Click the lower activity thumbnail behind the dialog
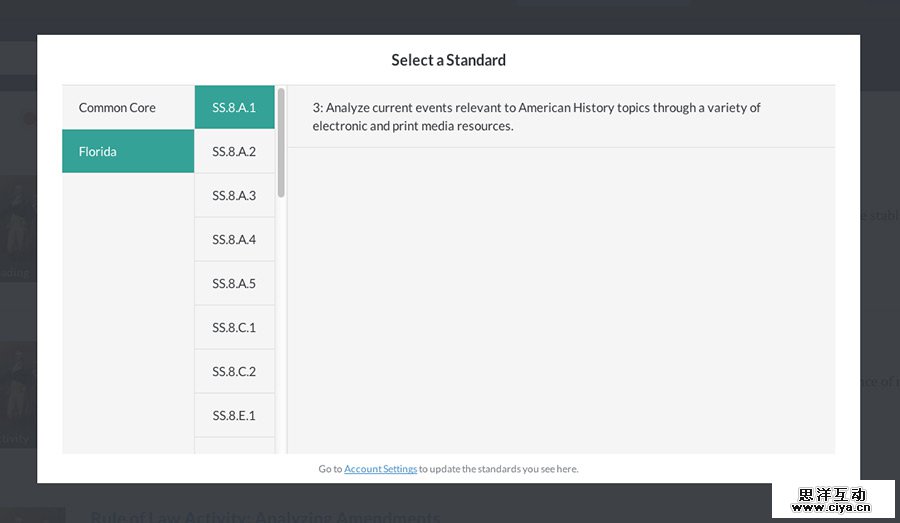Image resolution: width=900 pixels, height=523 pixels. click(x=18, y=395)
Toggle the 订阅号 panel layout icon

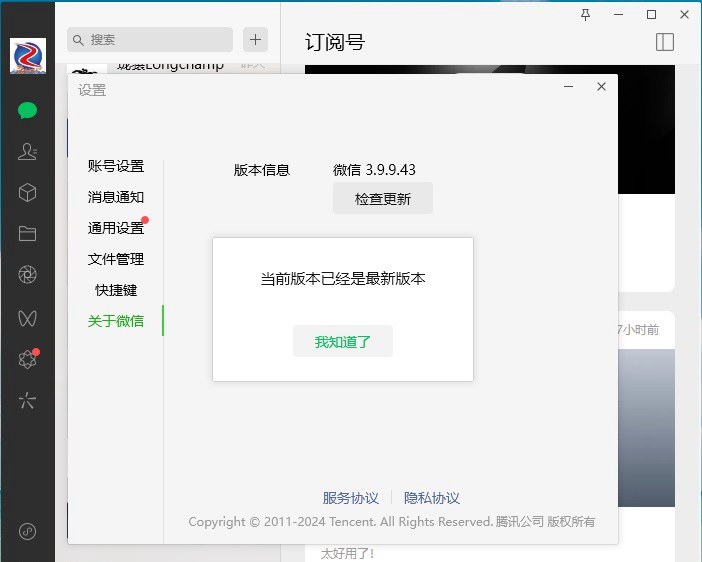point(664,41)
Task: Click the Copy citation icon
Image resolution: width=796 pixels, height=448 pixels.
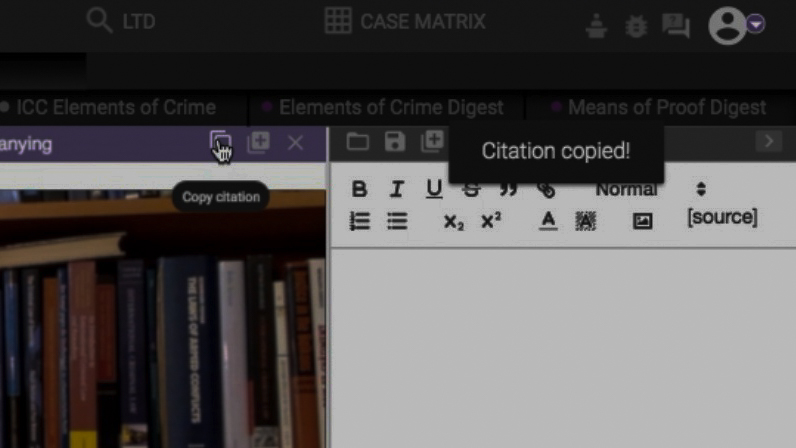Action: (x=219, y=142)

+ + + + + + +

» **Do this**: Please rescale the answers by rewriting all the lines above, requests included, with every number in the answers (the click coordinates and any image width and height) multiplied by 2.35 and rounded to the nearest whole number, halves rounding up. Leave the numbers in the requests unchanged, and leave the pictures out.

» **Final result**:
Click the lower activity thumbnail behind the dialog
Image resolution: width=2115 pixels, height=1229 pixels. click(x=42, y=928)
Toggle the 订阅号 panel layout icon

point(1560,96)
Task: Click the Copy citation icon
Image resolution: width=796 pixels, height=448 pixels.
Action: (x=515, y=334)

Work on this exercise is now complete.